Skip to main content

Meitham Amereh

  • MSc (The University of British Columbia, 2018)

  • BSc (Tehran Polytechnic, 2014)

Notice of the Final Oral Examination for the Degree of Doctor of Philosophy

Topic

In-vitro In-silico Modeling of Glioblastoma Tumor Growth and Invasion

Department of Mechanical Engineering

Date & location

  • Monday, March 18, 2024

  • 9:00 A.M.

  • Engineering Office Wing, Room 430 and
  • Virtual Defence

Reviewers

Supervisory Committee

  • Dr. Mohsen Akbari, Department of Mechanical Engineering, University of Victoria (Co-Supervisor)

  • Dr. Ben Nadler, Department of Mechanical Engineering, Uvic (Co-Supervisor)

  • Dr. Patrick Walter, Department of Biology, UVic (Outside Member)

  • Dr. Roderick Edwards, Department of Mathematics and Statistics, UVic (Outside Member) 

External Examiner

  • Dr. Matt Kinsella, Department of Bioengineering, McGill University 

Chair of Oral Examination

  • Dr. Falk Herwig, Department of Physics and Astronomy, UVic

Abstract

In this thesis, we investigate various aspects of tumor progression through formation, growth, and invasion, by a multidisciplinary approach involving mathematical modeling and experimental validation. We begin this study by modeling the transient formation of tumors by a system of reaction-diffusion partial differential equations (PDEs) that considers adhesion forces, cell proliferation, and pressure-induced growth. Provide analytical and numerical solutions, the model’s reliability is confirmed through experiments with tumor-cultured human glioblastoma (hGB) cancer cell lines. We expand the model to analyze the instability of radially symmetric growth in response to asymmetric perturbations. By improving the model to incorporate additional variables such as nutrient concentration, consumption rates, and surface tension, we focus on the asymmetric modes of growth, which grow in time and change the spherical configuration of the tumor. This analysis, indicating the natural instability of the spherical configuration of tumor was confirmed by a comparison between the shapes of in-vitro hGB tumoroids and the configuration of the first few asymmetric modes predicted by the model.

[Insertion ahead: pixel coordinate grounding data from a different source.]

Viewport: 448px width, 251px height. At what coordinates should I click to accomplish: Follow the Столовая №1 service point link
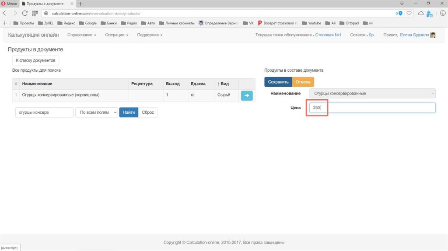[328, 35]
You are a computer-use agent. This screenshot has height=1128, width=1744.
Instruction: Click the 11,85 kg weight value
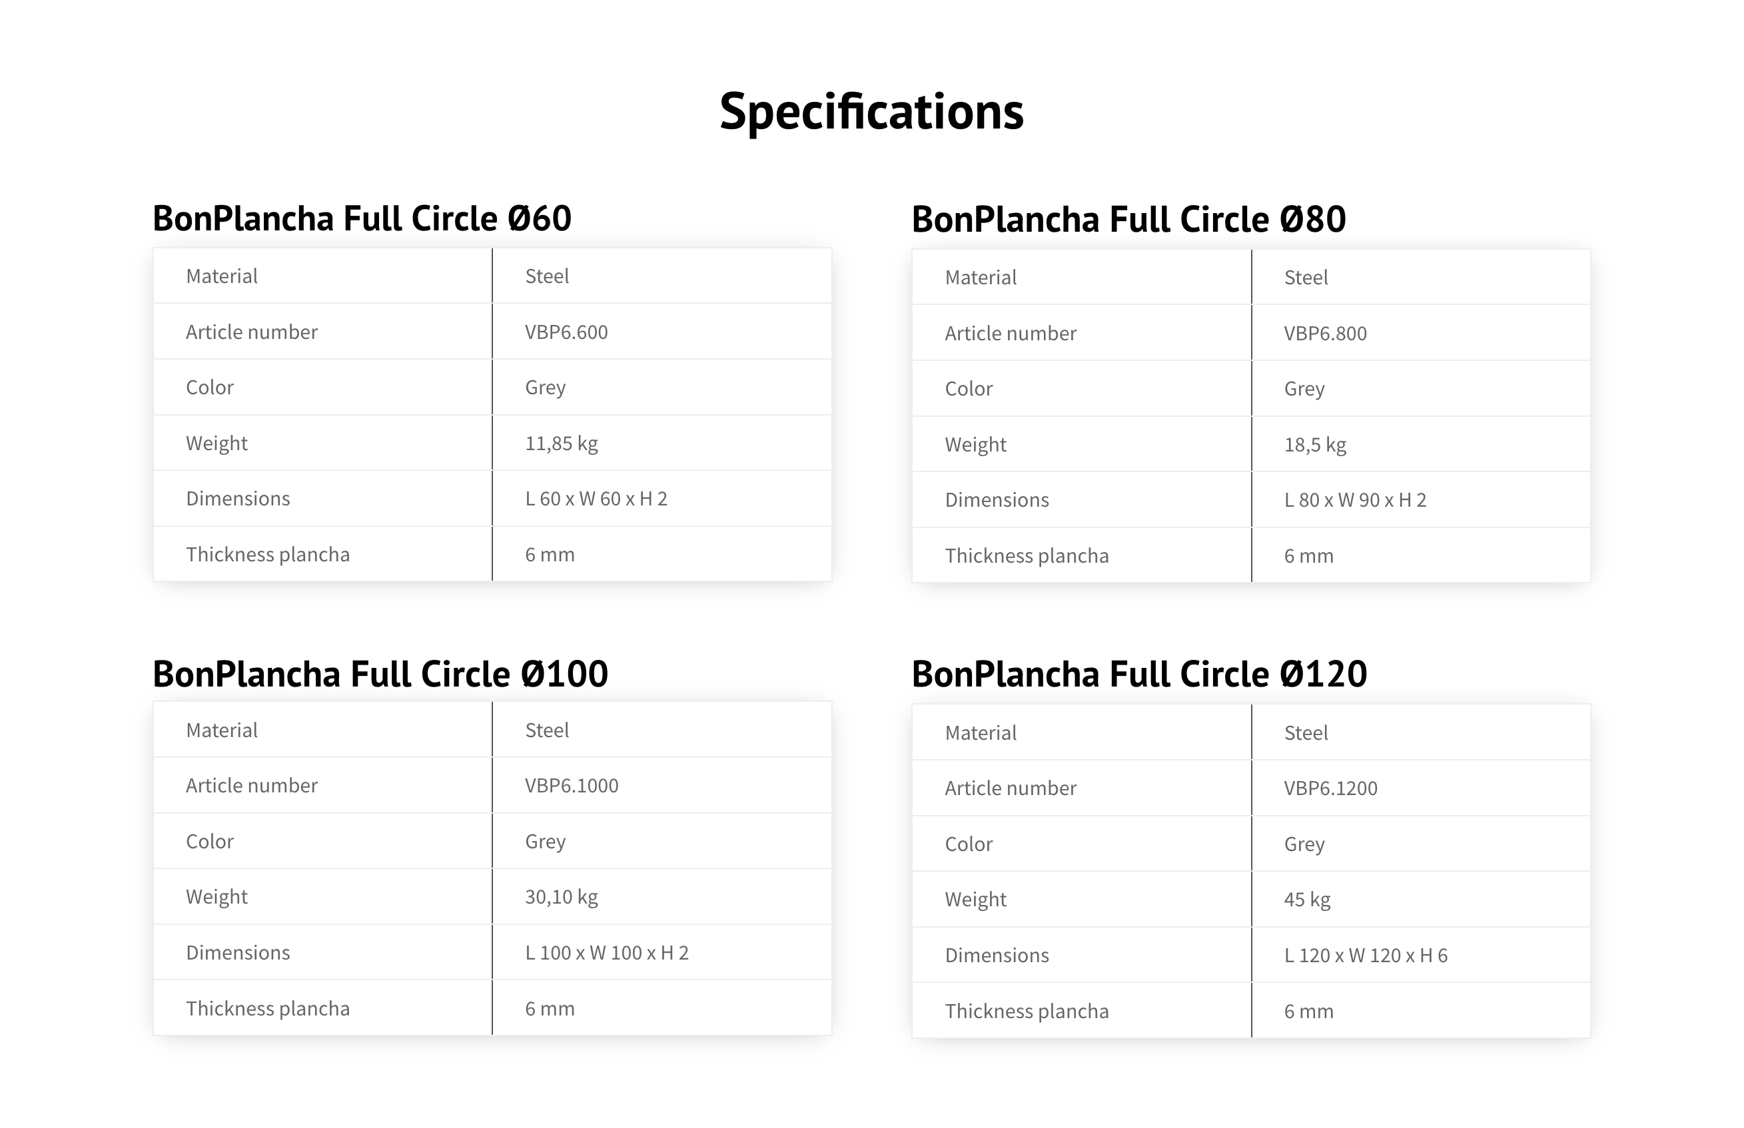(x=561, y=443)
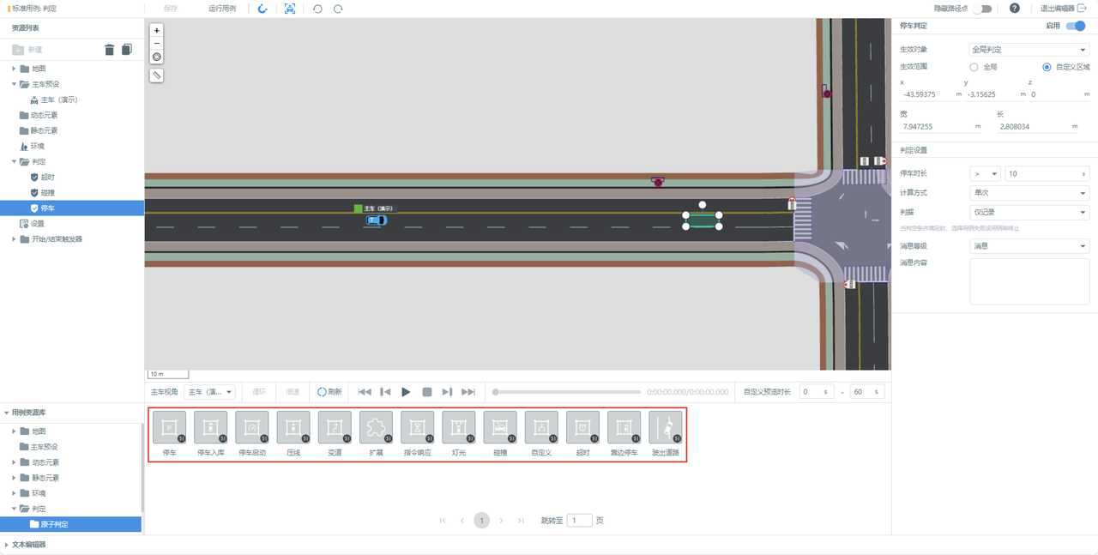The width and height of the screenshot is (1098, 555).
Task: Open help via question mark icon
Action: (1015, 9)
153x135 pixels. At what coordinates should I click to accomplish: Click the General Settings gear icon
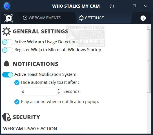(x=6, y=31)
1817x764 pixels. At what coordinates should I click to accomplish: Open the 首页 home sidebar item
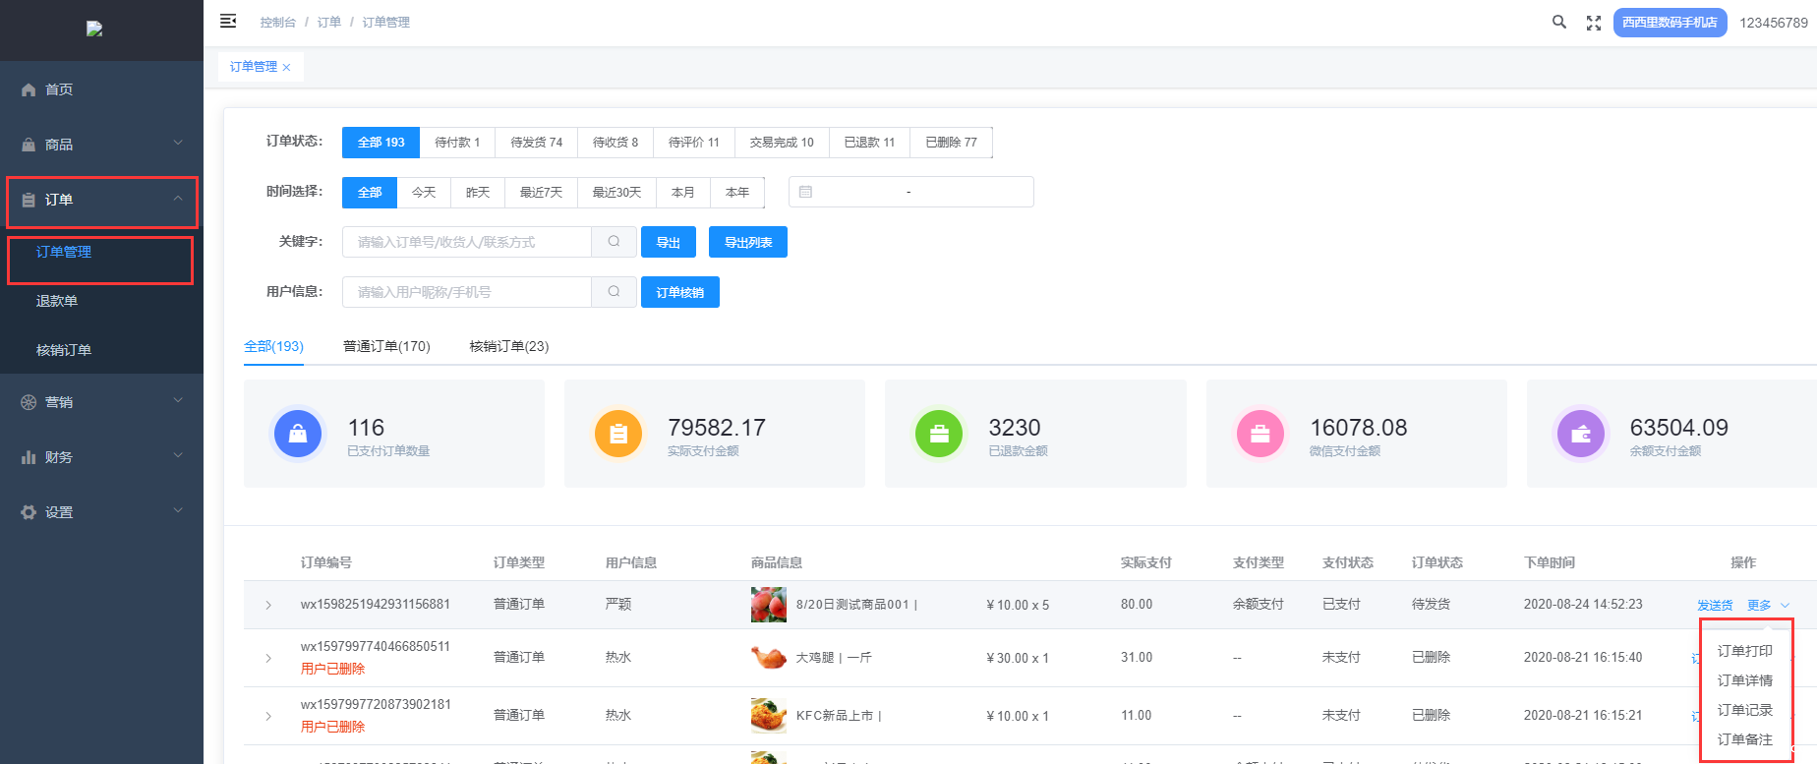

 To further understand the effect of tumor microenvironment (TME) on tumor con figuration, we study biomechanical stimuli-induced remodeling of tumors in respond to gradient of external biochemical stimuli, considering the tumor as an evolving material. We develop an evolution law for the remodeling-associated deformation which correlates the remodeling to a characteristic tensor of external biochemical stimuli. The asymmetric remodeling and the induced mechanical stresses are analyzed for different types of biochemical distributions. Using a tumoroid-on-a-chip platform, the degree of remodeling is estimated for the ellipsoidal tumors over time. Additionally, we explore invasion as one of the key hallmarks of tumors by introducing a continuum model that integrates various factors to predict a distinctive shell-type invasion pattern in which cells at the outer layer of the tumor collectively move away from the core and form a shell-type shape. We adopt a non-convex free energy that allows for phase separation to model the motion of the invasive shell.

 To develop a more realistic model, we extend our mathematical framework to include heterogeneities within a tumor as they play a crucial role in cancer diagnosis, treatment, and prognosis. We present a hybrid discrete-continuum (HDC) model incorporating experimental measurements and in-vitro tumor-on-a-chip platforms to study tumor growth, invasion, and their dependency on matrix stiffness. The model integrates the continuum field of variables with a discrete approach and incorporates the random walk method for individual cell migration. The presented framework is capable of distinguishing the growth and invasion of non-resistant versus chemo resistant tumors, as well as the inhibitory effect of a chemotherapeutic drug. This hybrid model, validated against an in-vitro co-culturing of hGB tumors with healthy neurons all embedded within a hydrogel matrix, shows promise in quantitative predictions on volumetric growth, invasion length, and invasion patterns of tumors. 

Our study concludes by highlighting the comprehensive understanding achieved through analytical modeling, experimental validation, and hybrid modeling techniques. The findings lay the groundwork for future investigations into therapeutic interventions, considering the intricate interplay between biological and mechanical factors in the tumor TME.